Error when installing KMCP #16

Closed davidmaimoun closed 2 years ago

davidmaimoun commented 2 years ago

Hi Dr Chen, You helped me and advised me to try KMCP (biostars forum). Sorry to disturb you again When I try to install it via conda, it throw an error:

What happened? The initial connection between Cloudflare's network and the origin web server timed out. As a result, the web page can not be displayed. If you're the owner of this website: Contact your hosting provider letting them know your web server is not completing requests. An Error 522 means that the request was able to connect to your web server, but that the request didn't finish. The most likely cause is that something on your server is hogging resources. https://support.cloudflare.com/hc/en-us/articles/200171906-Error-522

Do you think we could fix it?

Thank you Dr

shenwei356 commented 2 years ago

Maybe one of the conda servers is down. Don't worry, just down the binary file here: https://github.com/shenwei356/kmcp/releases/tag/v0.8.3-alpha

davidmaimoun commented 2 years ago

Thank you very much again Dr Shen!

shenwei356 commented 2 years ago

The docs may help:

The 661K dataset

Index/Database Building

# cobs ---------------------------------

# 10h
# index file: 873G
time cobs compact-construct --file-type fasta Assemblies/ ena-bact-661k.cobs_compact  --clobber

# kmcp ---------------------------------

# ~24h
# tmp files: ~19T
kmcp compute -e -I Assemblies/ -O ena-bact-661k.kmcp-k31 --log ena-bact-661k.kmcp-k31.log  

# 11h31m
# index file 843.02 GB
kmcp index -I ena-bact-661k.kmcp-k31/ -O ena-bact-661k.kmcp-k31.db --log ena-bact-661k.kmcp-k31.db.log
davidmaimoun commented 2 years ago

Great! Thank you!

shenwei356 commented 2 years ago

You may try other de bruijn graph based tools for highly redundant datasets, including cuttlefish 2, BCALM2, bifrost. And some other sequence-to-grah tools may also help, minigraph, MetaGraph.

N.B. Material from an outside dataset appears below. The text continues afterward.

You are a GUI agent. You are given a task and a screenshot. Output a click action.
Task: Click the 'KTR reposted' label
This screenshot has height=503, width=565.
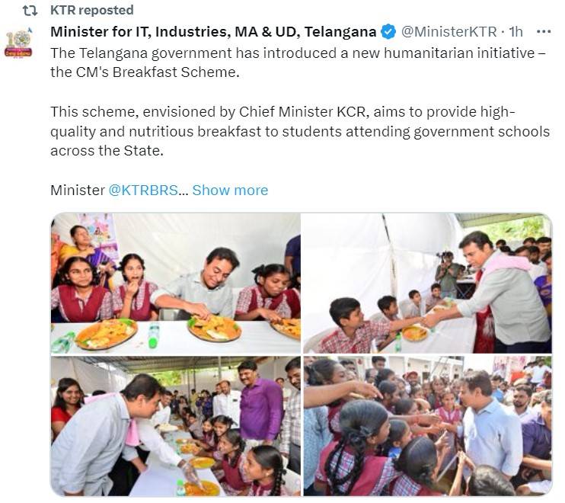[x=92, y=11]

davidmaimoun commented 2 years ago

Yes it will be smart to try all of these tools and compare the outputs

Thank you so much

davidmaimoun commented 2 years ago

Good Afternoon Dr Shen, Could you explain me please what is the meaning of chunks in the kmcp output, and why we need it? Thank you

shenwei356 commented 2 years ago

Search result format: Tab-delimited format with 15 columns:

 1. query,    Identifier of the query sequence
 2. qLen,     Query length
 3. qKmers,   K-mer number of the query sequence
 4. FPR,      False positive rate of the match
 5. hits,     Number of matches
 6. target,   Identifier of the target sequence
 7. chunkIdx, Index of reference chunk
 8. chunks,   Number of reference chunks
 9. tLen,     Reference length
10. kSize,    K-mer size
11. mKmers,   Number of matched k-mers
12. qCov,     Query coverage,  equals to: mKmers / qKmers
13. tCov,     Target coverage, equals to: mKmers / K-mer number of reference chunk
14. jacc,     Jaccard index
15. queryIdx, Index of query sequence, only for merging

It's only used in taxonomic profiling:

kmcp compute also supports splitting sequences into chunks, this could increase the specificity in profiling results at the cost of a slower searching speed.

See also Fig1a.

davidmaimoun commented 2 years ago

It was very helpful

Thank you very much!